Genetic analysis softwares at this time were designed to compare a single genetic or protein sequence between different taxa to perform comparative analyses. In the Evolutionary Biology lab, we would often perform multi-gene analyses, requiring aligned genetic sequences to be concatenated together. Modifying such datasets after concatenation could be problematic, especially if one of the constituent sequences turned out to be contamination. Sequence Matrix was intended to simplify the process of contatenation such that preserved gene boundaries could be unconcatenated if necessary, and included some tools for detecting and removing contamination from multi-gene, multi-taxon datasets.
- Software: SequenceMatrix§ (Aug 2006 to Jun 2015): Sequence Matrix facilitates the assembly of phylogenetic data matrices with multiple genes. Files for individual genes are dragged and dropped into a window and the sequences are concatenated. A table provides an overview over how much sequence information is available for the different genes and species. The user can request Sequence Matrix generate a wide variety of character and taxon sets (e.g. a taxon set with all species that have more than a specified number of genes or basepairs). The concatenated sequences can be exported in NEXUS or TNT format. Individual sequences can be excluded from being exported.
- Technologies used: Java, Apache Ant, Java Swing.
- Provides the following features:
- Concatenating sequences from multiple genes for multiple taxa.
- Records sequence start and end points so that they can be un-concatenated later if needed.
- Includes tools for identifying unusual sequences and suppress them on export.
- Source code available at http://github.com/gaurav/taxondna.
- Released under the GNU General Public License, version 2.0 or later.
- §Citation: Gaurav Vaidya, David J. Lohman, Rudolf Meier (March 8, 2011) SequenceMatrix: concatenation software for the fast assembly of multi‐gene datasets with character set and codon information. Cladistics 27(2):171–180.
This project came about in response to a need for a series of projects by the Evolutionary Biology lab to investigate whether genetic distance methods could be used to correctly identify the species that a genetic sequence had been sequenced from. The tool we built allowed us to compare several different approaches to investigate this approach, and then to replicate these analyses on larger datasets than we had originally envisioned.
- Software: Species Identifier§ (Aug 2006 to Jun 2015): Species Identifier provides a set of tools for exploring intra- and interspecific genetic distances, matching sequences, and clustering sequences based on pairwise distances. It helps determine whether two sequences are likely conspecific based on pairwise distances, and can calculate pairwise distances for large datasets. It was designed to provide the analyses presented in Meier et al, 2006 (Best match, Best close match and All Species Barcodes).

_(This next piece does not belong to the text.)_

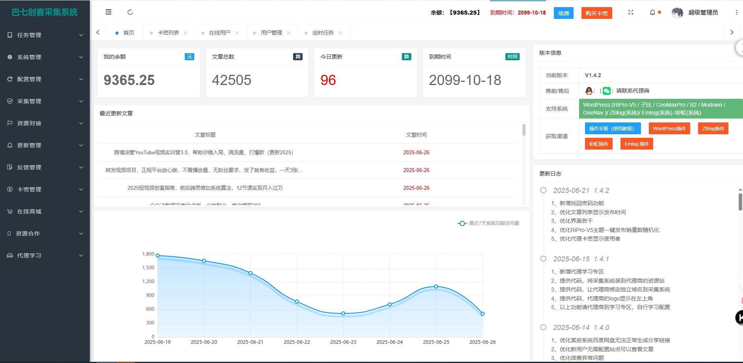Click the 2025-06-25 data point on chart
The image size is (743, 363).
tap(436, 287)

- Technologies used: Java, Apache Ant.
- Provides the following features:
- Replicate the techniques used in Meier et al. 2006 on your own datasets.
- Source code available at http://github.com/gaurav/taxondna.
- Released under the GNU General Public License, version 2.0 or later.
- §Citation: Rudolf Meier, Kwong Shiyang, Gaurav Vaidya, Peter K. L. Ng (October 1, 2006) DNA Barcoding and Taxonomy in Diptera: A Tale of High Intraspecific Variability and Low Identification Success. Systematic Biology 55(5):715–728.